En revanche, Wagner avec Parsifal mit un point d’orgue à son activité. Il ferma boutique et mourut peu de temps après. Rossini survécut car s’il n’avait plus aucun projet musical (en avait-il jamais eu, lui qui disait : mon chef d’œuvre c’est Les noces de Figaro de Mozart ?) il en avait un culinaire. Il adorait la gastronomie et on lui doit à en croire la légende le fameux tournedos Rossini. Berlioz se survécut pendant dix ans, errant comme un spectre, vivante figure de déchéance, il ne produisit plus rien. Il n’avait plus de projet.
Généralement on connaît peu de cas de grands écrivains dont tout projet ait tari. Goethe frappé par un grave choc sentimental réagit en écrivant le deuxième Faust. Il a toujours été considéré comme l’œuvre d’un vieillard, œuvre savante, érudite, incapable d’émouvoir le public, privée de l’inspiration qui soufflait dans le premier Faust. Goethe prévoyant ces réactions, en interdit la publication de son vivant pour ne pas entendre ces sottises. Il avait raison. Pour qui l’approfondit, le deuxième Faust est une merveille de style et de concentration de la pensée. Nous avons passé des soirées avec Marina à lire et commenter l’œuvre par petites bouchées. Nous étions confondus d’admiration.

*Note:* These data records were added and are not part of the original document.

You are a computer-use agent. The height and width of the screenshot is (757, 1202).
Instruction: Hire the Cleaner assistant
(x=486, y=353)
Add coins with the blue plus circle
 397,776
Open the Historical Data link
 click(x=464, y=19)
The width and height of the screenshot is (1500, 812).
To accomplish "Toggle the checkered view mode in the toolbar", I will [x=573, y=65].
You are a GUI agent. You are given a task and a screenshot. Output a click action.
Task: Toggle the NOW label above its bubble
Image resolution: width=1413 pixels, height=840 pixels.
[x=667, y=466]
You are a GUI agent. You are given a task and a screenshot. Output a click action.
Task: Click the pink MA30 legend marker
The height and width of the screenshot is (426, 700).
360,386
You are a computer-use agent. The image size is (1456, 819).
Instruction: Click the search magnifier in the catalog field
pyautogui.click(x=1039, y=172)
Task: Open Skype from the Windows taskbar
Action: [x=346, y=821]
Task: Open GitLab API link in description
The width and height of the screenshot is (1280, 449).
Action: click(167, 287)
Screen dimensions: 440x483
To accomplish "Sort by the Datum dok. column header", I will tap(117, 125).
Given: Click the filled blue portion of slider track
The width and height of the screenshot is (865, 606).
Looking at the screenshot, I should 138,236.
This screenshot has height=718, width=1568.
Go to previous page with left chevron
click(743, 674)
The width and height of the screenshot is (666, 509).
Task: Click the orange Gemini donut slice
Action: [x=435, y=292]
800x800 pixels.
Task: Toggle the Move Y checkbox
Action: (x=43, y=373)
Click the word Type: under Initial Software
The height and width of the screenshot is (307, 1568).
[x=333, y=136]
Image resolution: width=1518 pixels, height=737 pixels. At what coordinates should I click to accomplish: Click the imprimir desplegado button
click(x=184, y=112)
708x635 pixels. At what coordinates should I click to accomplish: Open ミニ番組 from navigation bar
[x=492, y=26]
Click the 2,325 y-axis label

Henri Dutilleux qui a dépassé les quatre vingt dix ans, accablé de soucis familiaux, est toujours plein de projets d’exécution de son œuvre et une en chantier. Son enthousiasme est juvénile, et il s’émerveille de tout. Quel exemple !
En ce qui concerne ma modeste personne, je regrette tant de ne pas pouvoir vivre assez pour compléter mes projets en cours : une troisième fondation, compléter pour la BNF les volumes d’Apocalypsis cum Figuris, (l’Entretien) rédiger un nouveau volume de morceaux choisis, continuer mon précieux manuscrit à Peintures « le codex Pepys ».
Comment voulez-vous vous laisser aller avec autant de buts urgents ? Je crois que c’est cette nécessité qui me fait tenir debout en dépit de circonstances adverses. En comptant aussi l’amour que me portent tant d’êtres chers et qui me soutiennent matériellement et affectivement.
J’ai reçu la visite de Sacha et de son adorable petit garçon, qui m’injecte de la tendresse et de la paix. Et puis j’ai des projets d’une autre sorte : me battre pour Marina qui a besoin de moi, réconcilier mes deux enfants adoptifs, essayer en dépit de tout d’humaniser le jeune homme.
J’ai froid, j’ai sommeil, et de repos. Je vous dis fraternellement votre. Bruno Lussato,18h30.
P.S. Vous comprendrez que plus encore que par le passé, la mémoire peut me trahir dans les dates, l’orthographe, les références. Mes propos sont loin d’être fiables, mais je crois que l’esprit y est.